Problem description:
Return the run of lines below that opens with the line containing "Given: Click the M+ memory button" and closes with the line containing "Given: Go to the Soul Merchant tab", keeping each one exact.

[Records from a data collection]
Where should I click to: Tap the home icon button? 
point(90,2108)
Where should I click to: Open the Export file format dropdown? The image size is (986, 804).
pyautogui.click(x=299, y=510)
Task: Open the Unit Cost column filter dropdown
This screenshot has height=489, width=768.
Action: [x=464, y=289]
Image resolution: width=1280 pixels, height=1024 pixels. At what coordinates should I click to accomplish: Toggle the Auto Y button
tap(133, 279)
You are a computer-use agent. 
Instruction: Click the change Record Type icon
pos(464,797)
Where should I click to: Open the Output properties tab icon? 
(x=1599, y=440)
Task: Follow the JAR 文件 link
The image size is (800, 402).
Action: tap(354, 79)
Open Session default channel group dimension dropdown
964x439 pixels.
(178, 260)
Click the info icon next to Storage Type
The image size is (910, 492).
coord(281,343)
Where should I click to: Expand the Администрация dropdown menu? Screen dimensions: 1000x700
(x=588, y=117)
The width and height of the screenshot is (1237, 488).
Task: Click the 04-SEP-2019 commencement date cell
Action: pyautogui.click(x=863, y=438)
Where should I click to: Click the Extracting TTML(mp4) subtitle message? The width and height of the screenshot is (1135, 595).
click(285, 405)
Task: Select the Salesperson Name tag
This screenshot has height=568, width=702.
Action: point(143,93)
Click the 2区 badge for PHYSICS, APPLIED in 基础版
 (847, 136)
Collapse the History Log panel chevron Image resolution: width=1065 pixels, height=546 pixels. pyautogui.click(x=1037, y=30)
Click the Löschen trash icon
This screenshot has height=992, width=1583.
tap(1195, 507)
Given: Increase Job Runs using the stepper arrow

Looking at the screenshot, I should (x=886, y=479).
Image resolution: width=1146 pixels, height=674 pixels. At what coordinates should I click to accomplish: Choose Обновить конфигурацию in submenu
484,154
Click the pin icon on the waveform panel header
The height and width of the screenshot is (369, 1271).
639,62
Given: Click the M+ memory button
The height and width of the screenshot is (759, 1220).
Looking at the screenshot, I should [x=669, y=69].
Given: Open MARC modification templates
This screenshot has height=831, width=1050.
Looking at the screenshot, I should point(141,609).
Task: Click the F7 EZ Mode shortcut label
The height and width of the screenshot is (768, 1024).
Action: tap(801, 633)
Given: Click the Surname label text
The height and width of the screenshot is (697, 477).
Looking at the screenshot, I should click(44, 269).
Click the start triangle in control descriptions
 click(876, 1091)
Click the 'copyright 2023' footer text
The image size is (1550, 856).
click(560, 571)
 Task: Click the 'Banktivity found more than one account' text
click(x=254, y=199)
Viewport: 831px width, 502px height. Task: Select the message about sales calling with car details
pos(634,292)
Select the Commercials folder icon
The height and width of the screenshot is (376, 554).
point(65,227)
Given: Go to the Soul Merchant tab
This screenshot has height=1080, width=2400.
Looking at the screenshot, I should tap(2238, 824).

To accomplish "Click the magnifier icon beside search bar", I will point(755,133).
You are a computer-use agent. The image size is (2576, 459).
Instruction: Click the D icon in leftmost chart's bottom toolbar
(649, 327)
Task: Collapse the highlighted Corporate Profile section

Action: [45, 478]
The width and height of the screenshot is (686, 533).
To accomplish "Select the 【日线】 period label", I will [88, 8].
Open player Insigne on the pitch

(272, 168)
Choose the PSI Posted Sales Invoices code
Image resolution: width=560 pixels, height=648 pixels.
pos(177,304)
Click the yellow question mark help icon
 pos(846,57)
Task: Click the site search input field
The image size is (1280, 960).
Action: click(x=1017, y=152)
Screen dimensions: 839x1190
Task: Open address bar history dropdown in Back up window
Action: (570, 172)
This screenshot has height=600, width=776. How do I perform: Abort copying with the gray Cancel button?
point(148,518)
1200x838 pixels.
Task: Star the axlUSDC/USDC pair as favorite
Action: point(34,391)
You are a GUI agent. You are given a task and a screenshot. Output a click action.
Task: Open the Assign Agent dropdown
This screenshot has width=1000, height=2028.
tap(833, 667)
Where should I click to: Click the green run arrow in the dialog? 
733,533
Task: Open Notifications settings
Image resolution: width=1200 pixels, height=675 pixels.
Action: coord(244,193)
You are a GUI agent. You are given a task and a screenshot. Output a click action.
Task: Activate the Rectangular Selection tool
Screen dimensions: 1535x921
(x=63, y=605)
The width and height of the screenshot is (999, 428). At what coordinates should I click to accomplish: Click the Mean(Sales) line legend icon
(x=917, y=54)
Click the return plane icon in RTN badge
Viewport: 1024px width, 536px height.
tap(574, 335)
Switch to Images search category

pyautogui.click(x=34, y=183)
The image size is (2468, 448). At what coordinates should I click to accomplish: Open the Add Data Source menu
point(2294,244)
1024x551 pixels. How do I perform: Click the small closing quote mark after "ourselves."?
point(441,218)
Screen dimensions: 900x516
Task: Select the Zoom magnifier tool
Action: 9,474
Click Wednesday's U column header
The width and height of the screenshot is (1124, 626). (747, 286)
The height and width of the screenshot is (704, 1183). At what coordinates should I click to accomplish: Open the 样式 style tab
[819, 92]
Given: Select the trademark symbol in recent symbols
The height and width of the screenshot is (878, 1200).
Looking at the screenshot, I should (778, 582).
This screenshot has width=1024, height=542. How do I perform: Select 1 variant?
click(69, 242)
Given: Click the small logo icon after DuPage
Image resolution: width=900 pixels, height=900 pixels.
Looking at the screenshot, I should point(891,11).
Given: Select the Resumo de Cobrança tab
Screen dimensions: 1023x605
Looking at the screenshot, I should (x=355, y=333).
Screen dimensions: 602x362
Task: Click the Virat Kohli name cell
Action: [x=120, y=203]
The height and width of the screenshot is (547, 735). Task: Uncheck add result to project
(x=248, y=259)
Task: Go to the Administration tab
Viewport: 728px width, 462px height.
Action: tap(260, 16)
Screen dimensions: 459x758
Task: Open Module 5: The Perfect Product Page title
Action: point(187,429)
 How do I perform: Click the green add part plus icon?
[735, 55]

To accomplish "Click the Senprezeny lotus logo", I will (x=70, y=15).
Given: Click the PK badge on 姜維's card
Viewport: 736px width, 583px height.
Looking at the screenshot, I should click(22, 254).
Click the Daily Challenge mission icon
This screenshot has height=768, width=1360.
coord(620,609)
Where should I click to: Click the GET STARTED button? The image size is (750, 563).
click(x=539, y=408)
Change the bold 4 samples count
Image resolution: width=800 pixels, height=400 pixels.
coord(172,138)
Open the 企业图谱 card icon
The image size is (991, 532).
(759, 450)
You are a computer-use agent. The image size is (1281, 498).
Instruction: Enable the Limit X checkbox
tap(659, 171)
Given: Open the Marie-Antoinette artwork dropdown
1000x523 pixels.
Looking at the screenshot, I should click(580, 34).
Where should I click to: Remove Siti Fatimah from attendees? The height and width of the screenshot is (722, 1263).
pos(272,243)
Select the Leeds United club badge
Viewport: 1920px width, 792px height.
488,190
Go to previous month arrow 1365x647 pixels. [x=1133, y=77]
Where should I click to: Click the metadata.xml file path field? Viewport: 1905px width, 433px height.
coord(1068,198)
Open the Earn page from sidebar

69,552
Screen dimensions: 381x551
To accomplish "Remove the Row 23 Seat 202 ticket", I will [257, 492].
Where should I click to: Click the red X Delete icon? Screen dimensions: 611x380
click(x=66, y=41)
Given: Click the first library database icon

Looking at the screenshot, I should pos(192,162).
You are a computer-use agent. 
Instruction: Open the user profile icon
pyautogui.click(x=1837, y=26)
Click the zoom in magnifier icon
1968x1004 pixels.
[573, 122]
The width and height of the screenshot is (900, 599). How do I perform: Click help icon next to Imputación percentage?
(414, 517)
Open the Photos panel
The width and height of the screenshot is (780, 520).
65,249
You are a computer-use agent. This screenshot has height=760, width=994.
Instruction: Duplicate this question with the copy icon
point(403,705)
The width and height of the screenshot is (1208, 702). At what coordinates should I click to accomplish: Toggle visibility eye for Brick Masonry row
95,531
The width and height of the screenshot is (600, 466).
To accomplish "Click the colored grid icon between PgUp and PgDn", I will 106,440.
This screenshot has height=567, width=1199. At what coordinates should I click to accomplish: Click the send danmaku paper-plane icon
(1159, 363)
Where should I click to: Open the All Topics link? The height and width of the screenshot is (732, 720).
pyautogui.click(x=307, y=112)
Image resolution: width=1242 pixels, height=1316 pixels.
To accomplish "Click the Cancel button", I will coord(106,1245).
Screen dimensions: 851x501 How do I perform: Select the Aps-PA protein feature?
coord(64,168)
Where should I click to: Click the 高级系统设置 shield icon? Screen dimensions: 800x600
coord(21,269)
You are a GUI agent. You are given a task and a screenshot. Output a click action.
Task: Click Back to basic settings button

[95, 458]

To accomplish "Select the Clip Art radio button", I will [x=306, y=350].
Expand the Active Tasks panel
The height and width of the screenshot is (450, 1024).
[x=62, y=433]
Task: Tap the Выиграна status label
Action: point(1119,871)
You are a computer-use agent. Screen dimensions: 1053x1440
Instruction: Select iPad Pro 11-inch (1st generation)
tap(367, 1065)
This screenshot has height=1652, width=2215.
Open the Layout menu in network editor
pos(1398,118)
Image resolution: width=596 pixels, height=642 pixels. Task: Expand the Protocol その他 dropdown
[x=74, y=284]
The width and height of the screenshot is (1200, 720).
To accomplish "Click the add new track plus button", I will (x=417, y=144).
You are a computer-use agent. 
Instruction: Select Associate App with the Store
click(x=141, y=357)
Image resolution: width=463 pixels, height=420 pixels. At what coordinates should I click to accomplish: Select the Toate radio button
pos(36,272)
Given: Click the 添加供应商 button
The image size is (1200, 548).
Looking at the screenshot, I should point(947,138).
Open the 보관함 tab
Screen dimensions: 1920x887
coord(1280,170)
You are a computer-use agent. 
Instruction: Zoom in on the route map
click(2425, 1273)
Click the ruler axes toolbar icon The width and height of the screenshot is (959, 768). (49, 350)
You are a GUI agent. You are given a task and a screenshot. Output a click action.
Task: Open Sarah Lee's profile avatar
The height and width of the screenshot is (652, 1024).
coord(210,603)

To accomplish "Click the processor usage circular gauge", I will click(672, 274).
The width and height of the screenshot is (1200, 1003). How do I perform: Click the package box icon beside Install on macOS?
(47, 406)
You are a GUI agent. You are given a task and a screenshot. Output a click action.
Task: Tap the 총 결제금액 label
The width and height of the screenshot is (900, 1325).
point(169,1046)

Response below:
Given: Click the M+ memory button
The height and width of the screenshot is (759, 1220).
Looking at the screenshot, I should [x=669, y=69].
Given: Open MARC modification templates
This screenshot has height=831, width=1050.
Looking at the screenshot, I should point(141,609).
Task: Click the F7 EZ Mode shortcut label
The height and width of the screenshot is (768, 1024).
Action: tap(801, 633)
Given: Click the Surname label text
The height and width of the screenshot is (697, 477).
Looking at the screenshot, I should click(44, 269).
Click the start triangle in control descriptions
 click(876, 1091)
Click the 'copyright 2023' footer text
The image size is (1550, 856).
click(560, 571)
 Task: Click the 'Banktivity found more than one account' text
click(x=254, y=199)
Viewport: 831px width, 502px height. Task: Select the message about sales calling with car details
pos(634,292)
Select the Commercials folder icon
The height and width of the screenshot is (376, 554).
point(65,227)
Given: Go to the Soul Merchant tab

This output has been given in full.